[節選段落]:
--------------------------------------------------
由於資料集數量較少，大型網路的訓練中往往會出現過擬合情況，這裡就定義了一個2層卷積的小型網路。
引入early_stopping回撥函式後，3個epoch沒有較大變化的情況下，模型訓練的準確率為0.8547

"""
# 1. 自定義小型網路
model = keras.Sequential([
layers.Conv2D(16, 5, 3),
layers.MaxPool2D(3, 3),
layers.ReLU(),
layers.Conv2D(64, 5, 3),
layers.MaxPool2D(2, 2),
layers.ReLU(),
layers.Flatten(),
layers.Dense(64),
layers.ReLU(),
layers.Dense(5)
])

  model.build(input_shape=(None, 224, 224, 3))  
  model.summary()
  
  early_stopping = EarlyStopping(
      monitor='val_loss',
      patience=3,
      min_delta=0.001
  )
  
  
  model.compile(optimizer=optimizers.Adam(lr=1e-3),
                 loss=losses.CategoricalCrossentropy(from_logits=True),
                 metrics=['accuracy'])
--------------------------------------------------
[提供資料]:
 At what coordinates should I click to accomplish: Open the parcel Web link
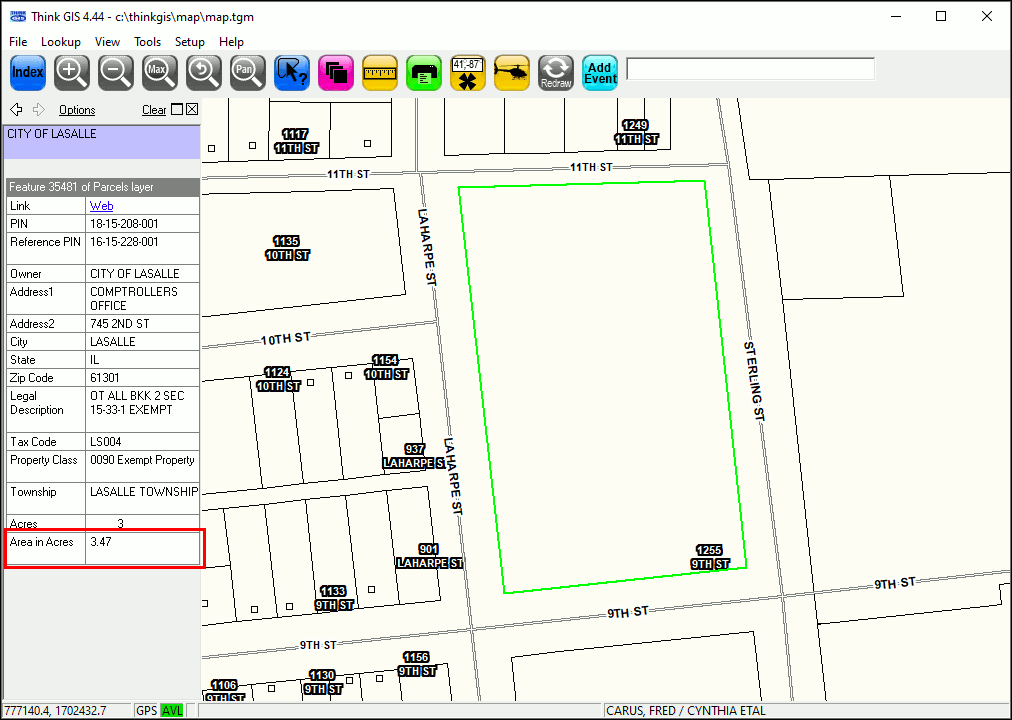click(102, 206)
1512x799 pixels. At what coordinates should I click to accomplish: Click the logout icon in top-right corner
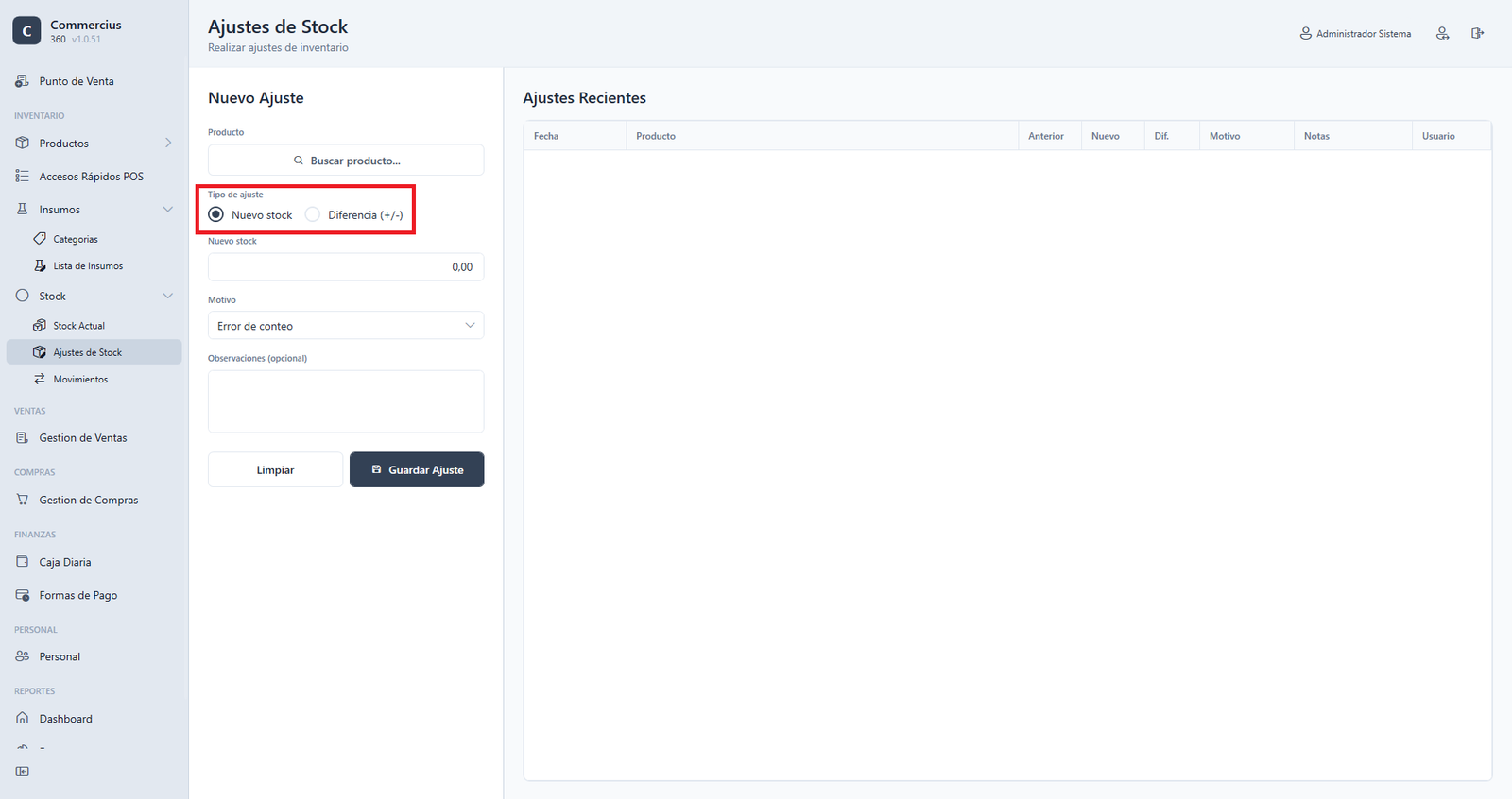pyautogui.click(x=1477, y=33)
--------------------------------------------------
[你的任務]:
- A) 根據節選段落，判斷下列各項敘述是否相符，回答「是」或「否」，並原文引出判斷依據：(i) 文中定義的小型網路有2層卷積；(ii) early_stopping 的 patience 設為5；(iii) 優化器採用 Adam，學習率為1e-3。
- B) 依節選段落，引入 early_stopping 回撥函式後，模型訓練的準確率是多少？
- C) 接在小型卷積網路這段程式碼的最後一行之後，續寫下一部分。

[各題答案]:
- A)
(i) 是：「這裡就定義了一個2層卷積的小型網路」
(ii) 否：「patience=3」
(iii) 是：「optimizer=optimizers.Adam(lr=1e-3)」

- B) 0.8547

- C)
  model.fit(db_train, validation_data=db_val, validation_freq=1, epochs=100,
             callbacks=[early_stopping])
  model.evaluate(db_test)

"""

2.2 自定義的Resnet網路

resnet 網路對於層次較深的網路的可訓練型提升很大，主要是通過一個identity layer保證了深層次網路的訓練效果不會弱於淺層網路。
其他文章中有詳細介紹resnet的搭建，這裡就不做贅述, 這裡構建了一個resnet18網路，準確率0.7607。

"""
import os

  import numpy as np
  import tensorflow as tf
  from tensorflow import keras
  from tensorflow.keras import layers
  
  tf.random.set_seed(22)
  np.random.seed(22)
  os.environ['TF_CPP_MIN_LOG_LEVEL'] = '2'
  assert tf.__version__.startswith('2.')
  
  
  class ResnetBlock(keras.Model):
  
      def __init__(self, channels, strides=1):
          super(ResnetBlock, self).__init__()
  
          self.channels = channels
          self.strides = strides
  
          self.conv1 = layers.Conv2D(channels, 3, strides=strides,
                                     padding=[[0, 0], [1, 1], [1, 1], [0, 0]])
          self.bn1 = keras.layers.BatchNormalization()
          self.conv2 = layers.Conv2D(channels, 3, strides=1,
                                     padding=[[0, 0], [1, 1], [1, 1], [0, 0]])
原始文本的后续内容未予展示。